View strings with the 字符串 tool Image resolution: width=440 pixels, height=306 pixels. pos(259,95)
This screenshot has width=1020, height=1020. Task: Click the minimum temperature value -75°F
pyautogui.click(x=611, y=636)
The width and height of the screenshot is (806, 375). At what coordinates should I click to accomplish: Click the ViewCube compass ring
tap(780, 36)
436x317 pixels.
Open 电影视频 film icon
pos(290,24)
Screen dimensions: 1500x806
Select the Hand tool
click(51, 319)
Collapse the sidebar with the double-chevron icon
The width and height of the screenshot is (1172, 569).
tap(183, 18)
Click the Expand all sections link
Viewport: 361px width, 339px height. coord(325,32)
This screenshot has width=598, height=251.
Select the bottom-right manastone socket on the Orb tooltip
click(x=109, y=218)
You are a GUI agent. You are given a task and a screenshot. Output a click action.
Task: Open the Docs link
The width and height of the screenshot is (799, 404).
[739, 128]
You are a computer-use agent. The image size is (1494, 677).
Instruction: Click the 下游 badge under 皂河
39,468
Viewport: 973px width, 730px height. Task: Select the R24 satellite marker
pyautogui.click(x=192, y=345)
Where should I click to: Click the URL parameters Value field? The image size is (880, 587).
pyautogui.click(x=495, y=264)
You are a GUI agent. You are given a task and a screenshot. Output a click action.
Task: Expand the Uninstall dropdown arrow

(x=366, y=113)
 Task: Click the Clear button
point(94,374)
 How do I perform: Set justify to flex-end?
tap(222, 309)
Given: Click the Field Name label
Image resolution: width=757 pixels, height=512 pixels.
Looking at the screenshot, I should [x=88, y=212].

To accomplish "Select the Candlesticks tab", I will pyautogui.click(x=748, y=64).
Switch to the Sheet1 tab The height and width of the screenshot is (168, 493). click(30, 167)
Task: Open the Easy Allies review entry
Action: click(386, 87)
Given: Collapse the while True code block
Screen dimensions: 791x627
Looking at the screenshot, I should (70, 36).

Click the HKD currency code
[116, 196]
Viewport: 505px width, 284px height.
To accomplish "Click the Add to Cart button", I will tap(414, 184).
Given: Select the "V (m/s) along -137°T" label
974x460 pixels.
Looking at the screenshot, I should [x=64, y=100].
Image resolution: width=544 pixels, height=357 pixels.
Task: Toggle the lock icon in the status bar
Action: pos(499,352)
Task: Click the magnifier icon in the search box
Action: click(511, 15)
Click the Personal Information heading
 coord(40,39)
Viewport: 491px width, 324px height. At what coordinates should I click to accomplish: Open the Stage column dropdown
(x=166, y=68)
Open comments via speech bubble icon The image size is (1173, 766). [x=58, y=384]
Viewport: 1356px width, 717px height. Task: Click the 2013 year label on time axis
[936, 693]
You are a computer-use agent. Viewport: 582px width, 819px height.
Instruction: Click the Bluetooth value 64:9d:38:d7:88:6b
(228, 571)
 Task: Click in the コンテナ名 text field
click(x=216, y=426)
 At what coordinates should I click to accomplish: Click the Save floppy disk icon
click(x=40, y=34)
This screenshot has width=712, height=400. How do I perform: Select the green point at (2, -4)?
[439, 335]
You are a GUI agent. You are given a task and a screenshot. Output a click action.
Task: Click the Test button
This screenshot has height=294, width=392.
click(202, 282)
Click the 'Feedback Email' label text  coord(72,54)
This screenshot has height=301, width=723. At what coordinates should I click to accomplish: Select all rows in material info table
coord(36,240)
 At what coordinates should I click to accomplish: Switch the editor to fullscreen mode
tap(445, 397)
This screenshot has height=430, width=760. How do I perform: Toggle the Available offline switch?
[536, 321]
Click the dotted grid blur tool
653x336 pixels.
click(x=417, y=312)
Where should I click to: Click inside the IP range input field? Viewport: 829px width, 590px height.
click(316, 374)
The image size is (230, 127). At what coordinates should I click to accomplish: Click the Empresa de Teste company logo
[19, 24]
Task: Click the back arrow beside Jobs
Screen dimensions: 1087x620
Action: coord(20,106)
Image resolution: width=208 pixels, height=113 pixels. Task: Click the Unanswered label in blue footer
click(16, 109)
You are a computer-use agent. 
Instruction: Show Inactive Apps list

What the task requires => Set down every record above exactly as given.

Solution for this exercise =>
View strings with the 字符串 tool Image resolution: width=440 pixels, height=306 pixels. pos(259,95)
This screenshot has width=1020, height=1020. Task: Click the minimum temperature value -75°F
pyautogui.click(x=611, y=636)
The width and height of the screenshot is (806, 375). At what coordinates should I click to accomplish: Click the ViewCube compass ring
tap(780, 36)
436x317 pixels.
Open 电影视频 film icon
pos(290,24)
Screen dimensions: 1500x806
Select the Hand tool
click(51, 319)
Collapse the sidebar with the double-chevron icon
The width and height of the screenshot is (1172, 569).
tap(183, 18)
Click the Expand all sections link
Viewport: 361px width, 339px height. coord(325,32)
This screenshot has width=598, height=251.
Select the bottom-right manastone socket on the Orb tooltip
click(x=109, y=218)
You are a GUI agent. You are given a task and a screenshot. Output a click action.
Task: Open the Docs link
The width and height of the screenshot is (799, 404).
[739, 128]
You are a computer-use agent. The image size is (1494, 677).
Instruction: Click the 下游 badge under 皂河
39,468
Viewport: 973px width, 730px height. Task: Select the R24 satellite marker
pyautogui.click(x=192, y=345)
Where should I click to: Click the URL parameters Value field? The image size is (880, 587).
pyautogui.click(x=495, y=264)
You are a GUI agent. You are given a task and a screenshot. Output a click action.
Task: Expand the Uninstall dropdown arrow

(x=366, y=113)
 Task: Click the Clear button
point(94,374)
 How do I perform: Set justify to flex-end?
tap(222, 309)
Given: Click the Field Name label
Image resolution: width=757 pixels, height=512 pixels.
Looking at the screenshot, I should [x=88, y=212].

To accomplish "Select the Candlesticks tab", I will pyautogui.click(x=748, y=64).
Switch to the Sheet1 tab The height and width of the screenshot is (168, 493). click(30, 167)
Task: Open the Easy Allies review entry
Action: click(386, 87)
Given: Collapse the while True code block
Screen dimensions: 791x627
Looking at the screenshot, I should (70, 36).

Click the HKD currency code
[116, 196]
Viewport: 505px width, 284px height.
To accomplish "Click the Add to Cart button", I will tap(414, 184).
Given: Select the "V (m/s) along -137°T" label
974x460 pixels.
Looking at the screenshot, I should [x=64, y=100].
Image resolution: width=544 pixels, height=357 pixels.
Task: Toggle the lock icon in the status bar
Action: pos(499,352)
Task: Click the magnifier icon in the search box
Action: click(511, 15)
Click the Personal Information heading
 coord(40,39)
Viewport: 491px width, 324px height. At what coordinates should I click to accomplish: Open the Stage column dropdown
(x=166, y=68)
Open comments via speech bubble icon The image size is (1173, 766). [x=58, y=384]
Viewport: 1356px width, 717px height. Task: Click the 2013 year label on time axis
[936, 693]
You are a computer-use agent. Viewport: 582px width, 819px height.
Instruction: Click the Bluetooth value 64:9d:38:d7:88:6b
(228, 571)
 Task: Click in the コンテナ名 text field
click(x=216, y=426)
 At what coordinates should I click to accomplish: Click the Save floppy disk icon
click(x=40, y=34)
This screenshot has width=712, height=400. How do I perform: Select the green point at (2, -4)?
[439, 335]
You are a GUI agent. You are given a task and a screenshot. Output a click action.
Task: Click the Test button
This screenshot has height=294, width=392.
click(202, 282)
Click the 'Feedback Email' label text  coord(72,54)
This screenshot has height=301, width=723. At what coordinates should I click to accomplish: Select all rows in material info table
coord(36,240)
 At what coordinates should I click to accomplish: Switch the editor to fullscreen mode
tap(445, 397)
This screenshot has height=430, width=760. How do I perform: Toggle the Available offline switch?
[536, 321]
Click the dotted grid blur tool
653x336 pixels.
click(x=417, y=312)
Where should I click to: Click inside the IP range input field? Viewport: 829px width, 590px height.
click(316, 374)
The image size is (230, 127). At what coordinates should I click to accomplish: Click the Empresa de Teste company logo
[19, 24]
Task: Click the back arrow beside Jobs
Screen dimensions: 1087x620
Action: coord(20,106)
Image resolution: width=208 pixels, height=113 pixels. Task: Click the Unanswered label in blue footer
click(16, 109)
You are a computer-use agent. 
Instruction: Show Inactive Apps list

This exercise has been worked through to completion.